First, there has been much less interest from the coterie of consultants and consiglieri who surround deep-pocketed conservative donors than I might have hoped. It’s not that I expected rich guys to read a 7,000-word essay, or that anyone was going to pony up $3 billion-plus on the word of a Beltway egghead. I had hoped, however, that “Ivory Tower” would pique the curiosity of some hangers-on, advisers, and estate planners who are advising deep-pocketed conservatives. After all, these same donors are busy writing huge checks, and leaving even bigger bequests, to colleges and universities that have no time for the views and values they hold dear. I fear that the quiet response on this front reflects the sense of resignation that characterizes conservative philanthropy in higher education today. Wealthy conservative donors have become enablers, happy when an elite university agrees to accept millions for a new medical complex or program in American studies. Nothing of import will change, I suspect, until that mindset does.
Second, some conservative thinkers have responded by conceding that the notion is an interesting one, only to insist that we ought not be too hasty to dismiss the academy or question its appetite for self-correction. They’ve suggested that it would be mistake to retreat from the academy, and that conservatives should continue to show up, be winsome, and trust that the better angels of the academy will get their act together any day now. I wholly agree that it would be nice if we could all find a way to peacefully coexist in the modern academy. Unfortunately, it seems to me that the problems noted above make clear why such a strategy is, like they say about second marriages, a triumph of hope over experience.
Third, to no one’s great surprise, the campus mandarins have mostly ignored the critique and proposal that Bell and I sketched. When they have occasionally bothered to acknowledge the piece, they have mostly sniffed at it as a typical example of right-wing paranoia and the refusal of conservatives to appreciate the fair-mindedness of the modern academy. I’m never quite sure what to say in response. I do find myself thinking if the handful of university denizens who bother to engage with long-form essays by conservatives are this dismissive, that there’s little hope that far-seeing chancellors are about to boldly challenge the monoculture, or would find much support if they did.
Finally, the heartening and striking response is that which has emerged from the ranks of established professors, young scholars, and academic exiles who have reached out to offer some version of “I’ve yearned for a place like this.” Indeed, plenty of those writers have opened with the disclaimer, “I’m no conservative, but…,” before lamenting that they’d love to find an institution where they needn’t tiptoe so carefully around prevailing norms when it comes to vital questions of political, cultural, and social thought. It speaks to the hunger for robust intellectual debate and suggests that such a venture could be as important for its ability to help liberate free-thinking centrists from smothering orthodoxy as for the scaffolding it would offer to right-leaning intellectuals.

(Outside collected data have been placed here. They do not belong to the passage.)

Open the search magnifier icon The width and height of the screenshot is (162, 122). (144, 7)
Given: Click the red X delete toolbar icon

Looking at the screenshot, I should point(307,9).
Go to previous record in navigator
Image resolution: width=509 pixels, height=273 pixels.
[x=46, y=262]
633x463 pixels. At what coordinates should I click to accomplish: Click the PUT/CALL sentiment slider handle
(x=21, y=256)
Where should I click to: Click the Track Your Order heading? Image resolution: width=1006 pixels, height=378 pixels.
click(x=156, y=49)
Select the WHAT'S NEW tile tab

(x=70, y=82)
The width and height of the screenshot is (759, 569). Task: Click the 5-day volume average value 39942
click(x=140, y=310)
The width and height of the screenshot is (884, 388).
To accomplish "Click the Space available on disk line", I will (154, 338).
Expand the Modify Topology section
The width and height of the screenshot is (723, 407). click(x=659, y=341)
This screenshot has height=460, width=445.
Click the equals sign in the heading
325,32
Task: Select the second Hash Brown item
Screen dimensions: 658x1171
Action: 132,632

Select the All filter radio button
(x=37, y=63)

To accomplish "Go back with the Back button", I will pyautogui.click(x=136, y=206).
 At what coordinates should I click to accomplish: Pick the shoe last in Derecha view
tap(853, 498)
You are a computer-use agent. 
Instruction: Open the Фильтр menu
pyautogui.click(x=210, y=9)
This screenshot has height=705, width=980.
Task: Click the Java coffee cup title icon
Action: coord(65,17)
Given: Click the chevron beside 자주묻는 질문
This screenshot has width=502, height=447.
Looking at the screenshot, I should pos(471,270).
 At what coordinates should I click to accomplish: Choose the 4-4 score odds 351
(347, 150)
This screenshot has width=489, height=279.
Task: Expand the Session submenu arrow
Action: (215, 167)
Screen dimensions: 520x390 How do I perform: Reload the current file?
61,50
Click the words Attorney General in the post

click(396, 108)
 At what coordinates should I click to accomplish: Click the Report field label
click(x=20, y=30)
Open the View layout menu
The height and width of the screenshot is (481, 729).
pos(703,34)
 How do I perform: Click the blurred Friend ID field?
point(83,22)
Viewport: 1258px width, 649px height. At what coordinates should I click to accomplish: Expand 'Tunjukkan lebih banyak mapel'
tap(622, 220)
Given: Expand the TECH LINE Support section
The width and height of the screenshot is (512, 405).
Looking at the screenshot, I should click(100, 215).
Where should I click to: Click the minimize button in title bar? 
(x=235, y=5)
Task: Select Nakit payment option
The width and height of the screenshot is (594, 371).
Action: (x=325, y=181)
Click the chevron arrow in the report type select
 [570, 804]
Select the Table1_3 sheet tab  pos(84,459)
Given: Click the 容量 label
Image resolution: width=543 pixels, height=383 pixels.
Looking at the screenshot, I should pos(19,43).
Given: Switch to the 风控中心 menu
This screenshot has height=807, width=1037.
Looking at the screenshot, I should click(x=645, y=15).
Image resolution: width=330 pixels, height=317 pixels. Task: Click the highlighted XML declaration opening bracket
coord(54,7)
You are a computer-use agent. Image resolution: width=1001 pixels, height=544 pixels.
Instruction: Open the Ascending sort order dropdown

I’m often struck that the conservative response to higher education has wobbled between fretful hand-wringing and resigned acceptance. There’s lots of justifiable snark and head-shaking regarding campus foolishness, but far less discussion of what it would take to truly change things. Indeed, conservative wonks and officials are more likely to advocate giving colleges new funds for workforce training than they are to challenge the cartel.
The first rule of holes is: When you’re in one, stop digging. Well, when it comes to higher education, it’s time to set the shovel down. And get to work assembling a ladder.